Andean experts propose a common arms control regime

Lima, May 20, 2005. Experts from the Ministries of Foreign Affairs, Defense and the Interior and from the Customs departments of the Andean Community countries today recommended the preparation of Community legislation to regulate control of the importation, exportation and movement of firearms, explosives and related materials in the subregion.

This and other recommendations were formulated at the Workshop on the “Importation, exportation and movement of firearms in the Andean Community,” organized by the CAN General Secretariat in cooperation with the Government of Peru, the OAS Inter-American Drug Abuse Control Commission and the United Nations Regional Centre for Peace, Disarmament and Development.

A series of conclusions and recommendations were formulated at the meeting, of which the most important underscore the need to develop harmonized measures for the effective control of firearms in the subregion; to create national, subregional and regional networks in order to reinforce cooperation; and to train the main actors, among other political, legal and customs recommendations. All of these come within the framework of the implementation of the Andean Plan to Prevent, Fight and Eradicate Illicit Trafficking in Small Arms and Light Weapons in all its Aspects (Decision 552).

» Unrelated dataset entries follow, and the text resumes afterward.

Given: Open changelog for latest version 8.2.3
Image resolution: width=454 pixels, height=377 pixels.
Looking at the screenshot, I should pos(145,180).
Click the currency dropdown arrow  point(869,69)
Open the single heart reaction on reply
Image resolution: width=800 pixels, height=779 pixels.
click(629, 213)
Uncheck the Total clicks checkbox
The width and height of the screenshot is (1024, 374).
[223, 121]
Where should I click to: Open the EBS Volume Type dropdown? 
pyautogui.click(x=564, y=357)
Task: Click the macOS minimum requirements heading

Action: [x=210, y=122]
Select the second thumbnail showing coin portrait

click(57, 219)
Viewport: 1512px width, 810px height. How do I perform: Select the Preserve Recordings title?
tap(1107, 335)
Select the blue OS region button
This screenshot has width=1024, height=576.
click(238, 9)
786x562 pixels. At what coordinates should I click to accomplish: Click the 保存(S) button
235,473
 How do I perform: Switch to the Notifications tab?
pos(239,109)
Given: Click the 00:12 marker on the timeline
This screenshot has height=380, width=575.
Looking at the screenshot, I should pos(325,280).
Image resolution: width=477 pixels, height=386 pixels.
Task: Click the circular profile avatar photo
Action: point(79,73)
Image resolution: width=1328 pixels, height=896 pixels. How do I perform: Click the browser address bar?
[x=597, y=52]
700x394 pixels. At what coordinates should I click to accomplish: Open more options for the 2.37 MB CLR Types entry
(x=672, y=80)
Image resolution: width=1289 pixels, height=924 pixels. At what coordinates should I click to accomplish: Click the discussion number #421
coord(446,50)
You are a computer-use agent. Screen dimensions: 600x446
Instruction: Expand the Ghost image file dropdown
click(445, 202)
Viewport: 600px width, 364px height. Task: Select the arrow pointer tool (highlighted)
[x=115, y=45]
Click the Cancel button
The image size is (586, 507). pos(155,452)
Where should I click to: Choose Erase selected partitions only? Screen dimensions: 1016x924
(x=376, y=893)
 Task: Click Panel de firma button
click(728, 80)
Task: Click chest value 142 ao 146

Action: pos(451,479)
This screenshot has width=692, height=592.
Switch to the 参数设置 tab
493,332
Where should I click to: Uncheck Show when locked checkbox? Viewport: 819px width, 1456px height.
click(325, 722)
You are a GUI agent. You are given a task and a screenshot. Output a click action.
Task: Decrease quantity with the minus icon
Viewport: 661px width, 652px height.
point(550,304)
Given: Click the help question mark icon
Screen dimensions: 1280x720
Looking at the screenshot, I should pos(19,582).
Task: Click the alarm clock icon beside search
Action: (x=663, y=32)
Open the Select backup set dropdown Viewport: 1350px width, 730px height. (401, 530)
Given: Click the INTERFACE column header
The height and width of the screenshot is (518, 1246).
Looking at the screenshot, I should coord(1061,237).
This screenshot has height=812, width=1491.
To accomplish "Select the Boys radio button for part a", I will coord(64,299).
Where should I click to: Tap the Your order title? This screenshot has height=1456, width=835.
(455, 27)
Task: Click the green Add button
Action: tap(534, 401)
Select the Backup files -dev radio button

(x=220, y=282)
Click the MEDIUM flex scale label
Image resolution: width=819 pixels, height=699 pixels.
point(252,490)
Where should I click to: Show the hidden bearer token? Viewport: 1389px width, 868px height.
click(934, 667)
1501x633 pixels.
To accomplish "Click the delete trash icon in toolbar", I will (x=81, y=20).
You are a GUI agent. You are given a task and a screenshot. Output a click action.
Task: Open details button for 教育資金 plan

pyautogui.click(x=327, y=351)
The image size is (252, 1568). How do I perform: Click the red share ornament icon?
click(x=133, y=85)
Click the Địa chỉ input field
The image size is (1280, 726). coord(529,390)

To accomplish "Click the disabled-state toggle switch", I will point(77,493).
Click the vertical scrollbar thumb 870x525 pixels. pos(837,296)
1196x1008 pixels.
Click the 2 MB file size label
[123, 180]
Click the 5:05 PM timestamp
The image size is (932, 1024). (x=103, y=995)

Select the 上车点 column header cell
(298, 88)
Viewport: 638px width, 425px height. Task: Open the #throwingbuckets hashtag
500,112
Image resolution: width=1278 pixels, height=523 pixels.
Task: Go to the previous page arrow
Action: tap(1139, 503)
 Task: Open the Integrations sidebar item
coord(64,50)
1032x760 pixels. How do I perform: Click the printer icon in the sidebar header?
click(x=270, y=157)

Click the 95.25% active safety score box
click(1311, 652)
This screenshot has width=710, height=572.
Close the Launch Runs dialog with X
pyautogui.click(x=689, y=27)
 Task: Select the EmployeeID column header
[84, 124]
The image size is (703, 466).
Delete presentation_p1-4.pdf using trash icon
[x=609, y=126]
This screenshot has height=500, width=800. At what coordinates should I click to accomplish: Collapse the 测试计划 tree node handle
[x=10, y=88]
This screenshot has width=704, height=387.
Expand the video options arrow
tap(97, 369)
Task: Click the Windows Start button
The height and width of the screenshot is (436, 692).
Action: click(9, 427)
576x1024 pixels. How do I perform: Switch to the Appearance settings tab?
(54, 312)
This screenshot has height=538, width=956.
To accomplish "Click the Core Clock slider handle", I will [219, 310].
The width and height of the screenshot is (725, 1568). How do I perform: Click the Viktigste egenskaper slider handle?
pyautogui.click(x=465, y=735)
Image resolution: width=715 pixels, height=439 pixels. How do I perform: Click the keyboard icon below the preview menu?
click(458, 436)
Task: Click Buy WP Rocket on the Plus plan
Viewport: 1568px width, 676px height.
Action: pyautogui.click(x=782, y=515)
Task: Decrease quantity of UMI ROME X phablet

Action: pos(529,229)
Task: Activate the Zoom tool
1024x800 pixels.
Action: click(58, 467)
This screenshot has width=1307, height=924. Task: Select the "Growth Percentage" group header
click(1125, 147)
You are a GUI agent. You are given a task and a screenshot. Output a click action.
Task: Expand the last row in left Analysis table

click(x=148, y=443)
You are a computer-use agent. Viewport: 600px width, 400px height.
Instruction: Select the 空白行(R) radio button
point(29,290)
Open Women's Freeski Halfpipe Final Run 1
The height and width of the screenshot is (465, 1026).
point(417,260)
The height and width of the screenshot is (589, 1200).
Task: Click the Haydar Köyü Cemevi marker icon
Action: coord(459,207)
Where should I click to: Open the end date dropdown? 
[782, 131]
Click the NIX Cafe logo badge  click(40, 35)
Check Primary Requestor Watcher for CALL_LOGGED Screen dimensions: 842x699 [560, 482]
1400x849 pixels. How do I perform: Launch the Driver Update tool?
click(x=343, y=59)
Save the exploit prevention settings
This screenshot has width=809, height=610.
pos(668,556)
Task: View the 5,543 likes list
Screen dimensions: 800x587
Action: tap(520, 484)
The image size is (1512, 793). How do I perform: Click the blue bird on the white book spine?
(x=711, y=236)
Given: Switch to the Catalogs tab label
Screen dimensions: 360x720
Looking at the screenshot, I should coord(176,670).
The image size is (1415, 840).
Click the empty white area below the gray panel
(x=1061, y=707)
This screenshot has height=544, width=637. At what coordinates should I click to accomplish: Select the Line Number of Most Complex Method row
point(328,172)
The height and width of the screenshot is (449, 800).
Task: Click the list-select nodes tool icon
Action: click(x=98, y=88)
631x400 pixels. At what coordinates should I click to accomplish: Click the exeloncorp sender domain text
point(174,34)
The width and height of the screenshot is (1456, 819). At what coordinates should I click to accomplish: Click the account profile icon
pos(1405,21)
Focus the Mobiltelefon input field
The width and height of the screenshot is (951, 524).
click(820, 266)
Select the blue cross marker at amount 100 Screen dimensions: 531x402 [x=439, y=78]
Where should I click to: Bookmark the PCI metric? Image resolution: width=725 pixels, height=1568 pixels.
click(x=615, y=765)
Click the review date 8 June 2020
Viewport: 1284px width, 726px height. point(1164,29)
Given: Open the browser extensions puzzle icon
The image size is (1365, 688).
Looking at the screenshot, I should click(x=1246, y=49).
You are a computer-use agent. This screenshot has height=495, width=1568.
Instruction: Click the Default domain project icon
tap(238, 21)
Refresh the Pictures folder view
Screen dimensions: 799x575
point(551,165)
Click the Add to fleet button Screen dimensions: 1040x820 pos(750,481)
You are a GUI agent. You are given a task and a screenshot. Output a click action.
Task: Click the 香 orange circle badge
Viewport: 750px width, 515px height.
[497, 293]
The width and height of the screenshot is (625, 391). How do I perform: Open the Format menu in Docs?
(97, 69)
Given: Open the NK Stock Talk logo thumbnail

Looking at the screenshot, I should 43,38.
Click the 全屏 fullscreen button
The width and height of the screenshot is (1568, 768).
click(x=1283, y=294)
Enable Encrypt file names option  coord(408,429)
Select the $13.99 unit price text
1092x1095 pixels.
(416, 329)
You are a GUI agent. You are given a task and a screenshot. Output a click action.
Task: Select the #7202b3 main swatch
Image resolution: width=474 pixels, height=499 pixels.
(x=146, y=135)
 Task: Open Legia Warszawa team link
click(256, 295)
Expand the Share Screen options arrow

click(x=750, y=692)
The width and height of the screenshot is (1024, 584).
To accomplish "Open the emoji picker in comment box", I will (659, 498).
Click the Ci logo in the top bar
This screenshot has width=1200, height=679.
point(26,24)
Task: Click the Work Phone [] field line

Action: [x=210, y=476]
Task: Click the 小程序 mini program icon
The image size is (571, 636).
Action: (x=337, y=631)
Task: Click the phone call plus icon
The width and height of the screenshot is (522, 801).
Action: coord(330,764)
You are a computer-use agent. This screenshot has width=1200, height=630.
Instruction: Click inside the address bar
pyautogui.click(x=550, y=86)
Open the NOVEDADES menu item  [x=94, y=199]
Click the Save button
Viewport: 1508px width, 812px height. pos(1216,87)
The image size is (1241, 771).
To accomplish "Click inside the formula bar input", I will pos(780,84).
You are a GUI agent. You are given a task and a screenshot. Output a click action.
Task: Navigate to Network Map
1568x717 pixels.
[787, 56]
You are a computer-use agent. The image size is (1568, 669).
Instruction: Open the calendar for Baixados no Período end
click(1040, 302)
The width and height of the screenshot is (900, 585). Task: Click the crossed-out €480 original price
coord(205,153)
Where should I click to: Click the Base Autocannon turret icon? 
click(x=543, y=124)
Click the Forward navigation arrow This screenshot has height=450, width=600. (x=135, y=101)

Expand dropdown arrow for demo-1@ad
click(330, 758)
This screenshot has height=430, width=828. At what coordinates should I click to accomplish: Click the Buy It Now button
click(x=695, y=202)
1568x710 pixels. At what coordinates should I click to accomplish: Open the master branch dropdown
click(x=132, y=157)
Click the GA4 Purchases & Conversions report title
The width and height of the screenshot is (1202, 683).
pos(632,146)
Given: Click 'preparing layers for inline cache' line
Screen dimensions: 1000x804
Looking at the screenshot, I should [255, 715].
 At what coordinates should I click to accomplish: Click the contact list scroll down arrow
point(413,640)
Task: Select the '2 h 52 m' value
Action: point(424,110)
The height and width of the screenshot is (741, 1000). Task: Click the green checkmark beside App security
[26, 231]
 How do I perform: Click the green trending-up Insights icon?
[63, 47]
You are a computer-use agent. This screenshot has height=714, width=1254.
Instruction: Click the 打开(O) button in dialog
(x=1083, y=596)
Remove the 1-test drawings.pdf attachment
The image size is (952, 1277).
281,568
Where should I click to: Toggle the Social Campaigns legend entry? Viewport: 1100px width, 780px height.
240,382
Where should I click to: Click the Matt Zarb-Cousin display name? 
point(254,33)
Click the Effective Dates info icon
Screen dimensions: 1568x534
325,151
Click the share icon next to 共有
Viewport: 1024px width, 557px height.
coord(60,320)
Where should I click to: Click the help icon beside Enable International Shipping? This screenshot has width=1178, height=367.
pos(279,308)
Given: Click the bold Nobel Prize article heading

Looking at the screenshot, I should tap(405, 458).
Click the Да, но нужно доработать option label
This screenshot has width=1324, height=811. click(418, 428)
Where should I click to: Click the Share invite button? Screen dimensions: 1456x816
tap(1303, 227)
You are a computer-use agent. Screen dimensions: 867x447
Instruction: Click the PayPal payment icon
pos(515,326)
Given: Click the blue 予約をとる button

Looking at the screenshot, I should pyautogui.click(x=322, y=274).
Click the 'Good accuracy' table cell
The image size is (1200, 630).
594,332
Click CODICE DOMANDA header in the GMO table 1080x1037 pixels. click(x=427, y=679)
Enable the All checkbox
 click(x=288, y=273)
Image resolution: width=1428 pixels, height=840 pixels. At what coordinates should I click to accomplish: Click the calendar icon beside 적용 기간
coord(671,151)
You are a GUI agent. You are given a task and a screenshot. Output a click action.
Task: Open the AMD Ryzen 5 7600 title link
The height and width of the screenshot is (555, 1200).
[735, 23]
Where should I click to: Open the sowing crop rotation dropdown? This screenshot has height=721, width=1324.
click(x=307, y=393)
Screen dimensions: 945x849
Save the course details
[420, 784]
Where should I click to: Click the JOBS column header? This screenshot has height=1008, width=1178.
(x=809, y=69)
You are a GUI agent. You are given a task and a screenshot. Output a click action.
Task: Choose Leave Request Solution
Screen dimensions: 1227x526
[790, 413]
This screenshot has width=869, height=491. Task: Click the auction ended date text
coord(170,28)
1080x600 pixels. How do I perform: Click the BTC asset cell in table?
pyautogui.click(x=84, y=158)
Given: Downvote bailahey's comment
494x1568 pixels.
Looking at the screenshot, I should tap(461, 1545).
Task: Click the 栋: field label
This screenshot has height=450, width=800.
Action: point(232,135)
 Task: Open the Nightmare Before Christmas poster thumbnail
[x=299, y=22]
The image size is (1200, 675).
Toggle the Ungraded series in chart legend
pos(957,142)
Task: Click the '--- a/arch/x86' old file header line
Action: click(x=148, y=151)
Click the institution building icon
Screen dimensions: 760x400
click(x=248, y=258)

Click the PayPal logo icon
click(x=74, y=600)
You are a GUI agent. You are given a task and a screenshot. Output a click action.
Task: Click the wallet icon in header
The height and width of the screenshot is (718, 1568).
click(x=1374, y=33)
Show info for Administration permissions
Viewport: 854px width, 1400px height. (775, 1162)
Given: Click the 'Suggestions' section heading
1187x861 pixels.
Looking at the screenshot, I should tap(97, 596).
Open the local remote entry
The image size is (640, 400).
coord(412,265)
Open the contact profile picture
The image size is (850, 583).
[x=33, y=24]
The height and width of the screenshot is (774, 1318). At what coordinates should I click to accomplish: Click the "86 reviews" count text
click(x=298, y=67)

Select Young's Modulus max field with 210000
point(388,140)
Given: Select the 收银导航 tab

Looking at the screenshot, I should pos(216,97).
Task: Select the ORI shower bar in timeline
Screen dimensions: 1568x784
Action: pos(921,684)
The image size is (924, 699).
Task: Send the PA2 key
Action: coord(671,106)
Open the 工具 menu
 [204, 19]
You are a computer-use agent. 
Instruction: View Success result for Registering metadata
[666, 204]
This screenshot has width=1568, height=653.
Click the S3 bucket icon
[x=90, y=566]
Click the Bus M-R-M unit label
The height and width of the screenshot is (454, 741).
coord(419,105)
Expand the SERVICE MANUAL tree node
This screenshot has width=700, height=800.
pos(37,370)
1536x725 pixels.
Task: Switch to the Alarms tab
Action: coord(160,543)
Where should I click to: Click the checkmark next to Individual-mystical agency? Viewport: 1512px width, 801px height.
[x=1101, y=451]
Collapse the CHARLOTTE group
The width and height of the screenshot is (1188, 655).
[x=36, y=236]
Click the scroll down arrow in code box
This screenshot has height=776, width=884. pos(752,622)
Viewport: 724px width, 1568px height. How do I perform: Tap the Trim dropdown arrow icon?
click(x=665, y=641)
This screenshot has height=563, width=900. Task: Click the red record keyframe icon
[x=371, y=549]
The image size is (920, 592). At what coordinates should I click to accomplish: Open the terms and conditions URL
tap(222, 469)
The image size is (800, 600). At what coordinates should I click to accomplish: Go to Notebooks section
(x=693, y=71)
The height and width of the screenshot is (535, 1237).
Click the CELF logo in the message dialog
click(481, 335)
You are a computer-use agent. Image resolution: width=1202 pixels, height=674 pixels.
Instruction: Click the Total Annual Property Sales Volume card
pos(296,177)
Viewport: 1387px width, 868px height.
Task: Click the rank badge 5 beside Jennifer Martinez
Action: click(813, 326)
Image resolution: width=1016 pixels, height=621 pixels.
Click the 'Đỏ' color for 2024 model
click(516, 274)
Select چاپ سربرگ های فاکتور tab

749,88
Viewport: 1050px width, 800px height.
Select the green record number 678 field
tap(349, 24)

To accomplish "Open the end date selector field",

In closing the Workshop, CAN Secretary General, Allan Wagner Tizón, indicated his adherence to the initiative of preparing a common legislative provision on international traffic in arms and offered his support for putting this and the other recommendations approved at the meeting into practice. He also drew attention to the importance of the legal instruments the Andean Community already posses for confronting the challenges created by new security threats.

Wagner also brought up the need for deeper reflection about the structural or other elements that contribute to the proliferation and continued existence of patterns of violence in societies affected by poverty, exclusion and historical social gaps.

In concluding, he reaffirmed the will of the Andean Community General Secretariat to establish closer cooperation links with the co-organizing institutions “with a view to multiplying experiences of this kind that help find shared solutions to the serious problem of arms trafficking.”